When searching in your Vertex AI Search app, you can apply a relevance threshold so that only the documents that meet this threshold are returned as results. This page explains how to specify a relevance threshold in order to reduce the number of documents returned in queries.

About filtering by document-level relevance

Each document returned by a search query is given a relevance level, which indicates the relevance of the returned document to the query. When you make a query through an API call, you can set a relevance threshold. Setting a high relevance threshold can reduce the number of documents returned by a query.

For example, if you find that search is returning too many documents of insufficient relevance to your users, set the relevance threshold to high to narrow the results to only those few that are most relevant. If the high setting is too restrictive, try the medium setting.

Data types and apps supported for document-level relevance filter

The document-level relevance filter can be applied to data stores with following kinds of data:

  • Website data with advanced website indexing
  • Generic unstructured data
  • Generic structured data

The document-level relevance filter doesn't work for data stores with basic website indexing, media data, or healthcare data.

Furthermore, the document-level relevance filter can't be used with blended search apps. Blended search apps are apps that are connected to multiple data stores.

Other kinds of filters

The document-level relevance filter is not the only way you can filter data returned by queries. You can also use filter expressions to filter results based on metadata (in advanced website indexing and unstructured data with metadata data stores) and field values (in structured data stores).

For information, see:

If you use both a filter expression and the document-level relevance filter, the filter expression is applied first to the results and then the document-level relevance filter is applied.

Before you begin

Make sure you have created an app and data store and have ingested data into your data store. For more information, see Create a search app. See also Data types and apps supported for document-level relevance filter.

To filter by relevance, follow these steps:

  1. Find your app ID. If you already have your app ID, skip to the next step.

    1. In the Google Cloud console, go to the Agent Builder page.

      Go to Apps

    2. On the Apps page, find the name of your app and get the app's ID from the ID column.

  2. To filter search by document-level relevance, use the relevanceThreshold field with the engines.servingConfigs.search method.

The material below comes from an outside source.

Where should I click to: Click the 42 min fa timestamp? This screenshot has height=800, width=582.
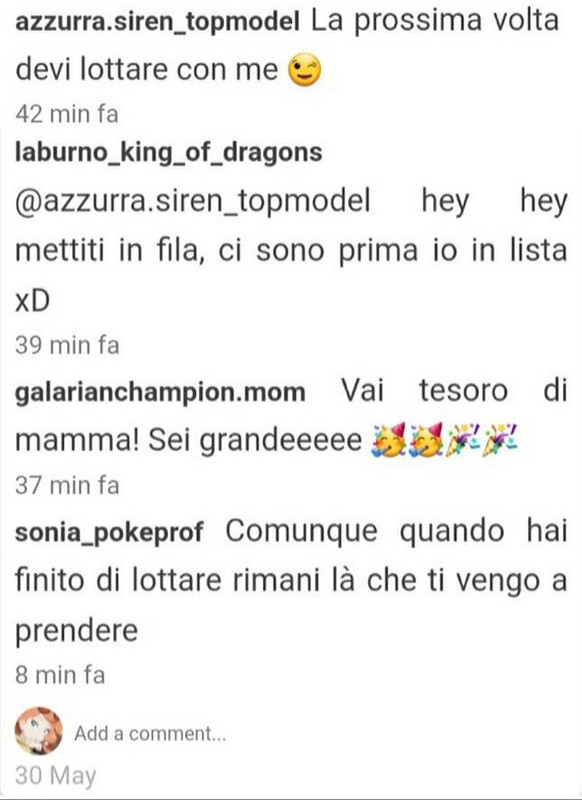point(67,113)
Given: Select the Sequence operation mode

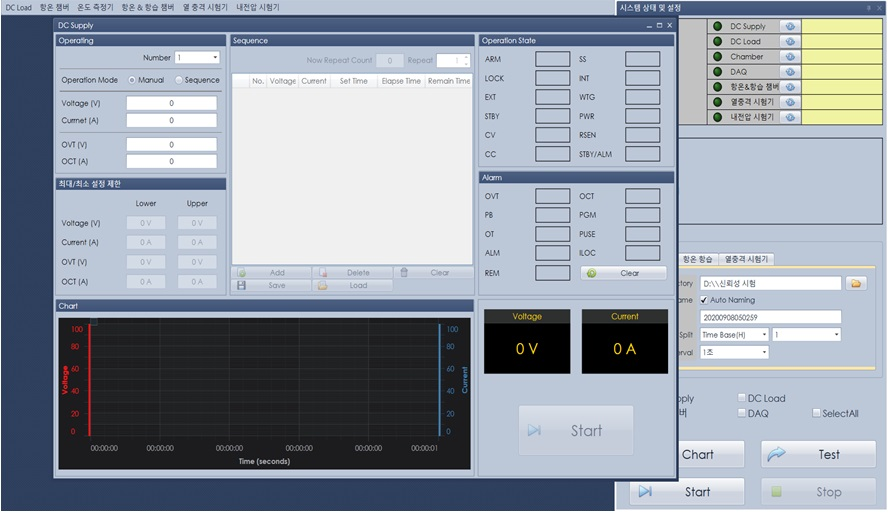Looking at the screenshot, I should pyautogui.click(x=179, y=80).
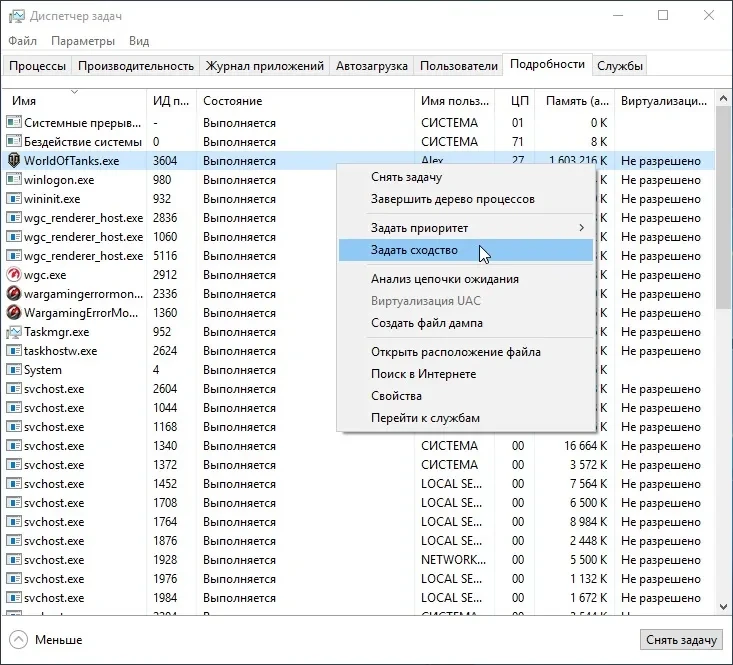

    curl -X POST -H "Authorization: Bearer $(gcloud auth application-default print-access-token)" \
    -H "Content-Type: application/json" \
    "https://discoveryengine.googleapis.com/v1alpha/projects/PROJECT_ID/locations/global/collections/default_collection/engines/APP_ID/servingConfigs/default_search:search" \
    -d '{
     "servingConfig": "projects/PROJECT_ID/locations/global/collections/default_collection/engines/APP_ID/servingConfigs/default_search",
    "query": "QUERY",
    "relevanceThreshold": "RELEVANCE_THRESHOLD"
    }'
    
    • PROJECT_ID: the ID of your Google Cloud project.
    • APP_ID: the ID of the Vertex AI Search app that you want to query.
    • QUERY: the query text to search.
    • RELEVANCE_THRESHOLD: one of the following: HIGH, MEDIUM, LOW, LOWEST.
  3. Test multiple queries with different thresholds to determine the best threshold settings for your data and application.